Tuesday, March 10, 2015

Day 2

Day 2.  One day is great, can I do it 2 in a row?  Picking T-25 is a 5 day a week commitment.  The Alpha program is 5 weeks.  I never seem to get past the middle of week 3. 

Tonight is the night before Jonathan's 18th birthday and I've agreed to get him a new iPHone at Verizon.  Waiting, waiting, waiting.  By 9 pm, success!  Sarah comes through to pick up Mary from a late lacrosse practice.

How I really don't want to exercise.

10 pm, again.  Late, tired.  25 minutes?  I have to modify a ton.  I am slow and jiggly, but I show up.
At 20 minutes I shut it off.  I am getting older and am out of shape.

But I did it.  Day 2.  Lord, I need your grace to keep this up. 

Monday, March 9, 2015

Here we go again

Day 1.  One more time.  Today is the day I've set for the past week as the day to begin again.  Prayer and exercise.

This is exactly how it works.  Plan to exercise at 9 pm.  We don't have a very busy night, this will be great!

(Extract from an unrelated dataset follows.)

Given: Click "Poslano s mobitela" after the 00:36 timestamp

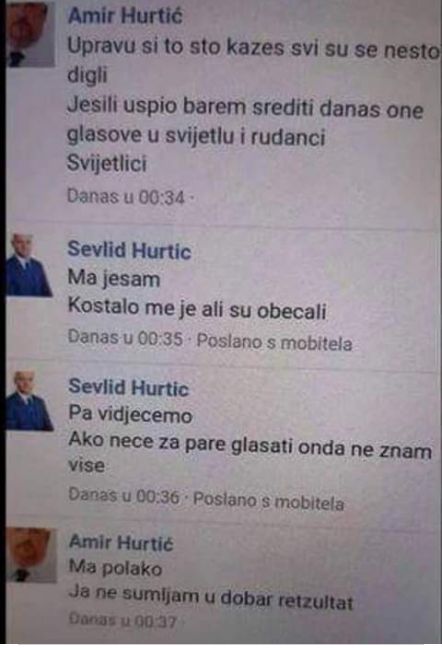Looking at the screenshot, I should point(269,501).
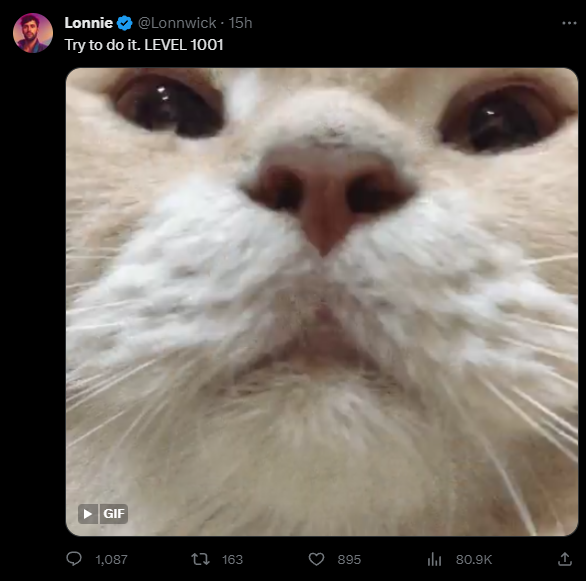Open the three-dot more options menu
This screenshot has height=581, width=586.
pos(569,23)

What happens after I leave work?

Mary's practice time for lacrosse changes.  The van dropoff at Honda goes sideways.  Mary loses her iPhone in Colorado Springs.  Sarah lost her iPhone and can't pick Christa up and no one can reach her.  Jon, our other driver, is recovering from having his appendix removed 2 days before.  Anna's gymnastics end at 8:30 someone has to get her.  Thomas' math group has changed days and times, now 8-9 Monday.

Are you kidding me?  Not one thing but all of this.  So what do I do?  wait a day?  I deliberately didn't exercise Sunday because I want to start on Mondays, keeping my Sunday Sabbath clear, and then Monday goes to hell in a handbasket.  Brutal.

Devil, you won't win.  I will win today, by God's grace.  And I do.  I exercise at 10 pm, when I would rather be going to bed.  Weighing in at 250 (WAY over weight) I should be sleeping because I need it.

Snoring, lethargic, sweaty, fat.  Sweet adjectives.  The pain of discipline or the pain of regret.  Today, I win.